_DATA TO PROCESS_.
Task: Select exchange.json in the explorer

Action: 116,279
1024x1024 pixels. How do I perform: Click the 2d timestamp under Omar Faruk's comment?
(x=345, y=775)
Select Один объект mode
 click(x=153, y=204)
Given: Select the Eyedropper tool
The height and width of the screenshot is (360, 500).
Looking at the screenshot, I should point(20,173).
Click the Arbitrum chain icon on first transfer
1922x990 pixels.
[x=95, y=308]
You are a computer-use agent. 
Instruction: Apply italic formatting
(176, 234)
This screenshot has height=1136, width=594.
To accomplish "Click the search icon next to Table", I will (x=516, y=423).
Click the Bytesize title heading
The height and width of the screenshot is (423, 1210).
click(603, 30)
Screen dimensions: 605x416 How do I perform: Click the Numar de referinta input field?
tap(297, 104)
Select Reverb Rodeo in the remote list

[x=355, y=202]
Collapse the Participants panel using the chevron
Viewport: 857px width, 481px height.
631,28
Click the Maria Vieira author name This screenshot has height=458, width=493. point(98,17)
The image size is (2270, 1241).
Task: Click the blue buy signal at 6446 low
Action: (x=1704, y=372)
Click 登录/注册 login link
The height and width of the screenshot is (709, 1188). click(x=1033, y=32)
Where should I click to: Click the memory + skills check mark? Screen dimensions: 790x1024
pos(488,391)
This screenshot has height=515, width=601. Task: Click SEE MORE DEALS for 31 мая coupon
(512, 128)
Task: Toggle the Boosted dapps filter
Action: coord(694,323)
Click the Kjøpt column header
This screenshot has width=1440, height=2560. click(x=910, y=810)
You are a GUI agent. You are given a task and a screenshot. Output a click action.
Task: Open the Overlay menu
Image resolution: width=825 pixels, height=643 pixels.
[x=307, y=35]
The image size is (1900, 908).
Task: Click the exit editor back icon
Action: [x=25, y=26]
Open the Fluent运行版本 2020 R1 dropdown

_ACTIVITY_. All lines above with "agent" in them should be returned.

_ANSWER BOX_.
You are a computer-use agent. 
You are a GUI agent. You are given a task and a screenshot. Output a click action.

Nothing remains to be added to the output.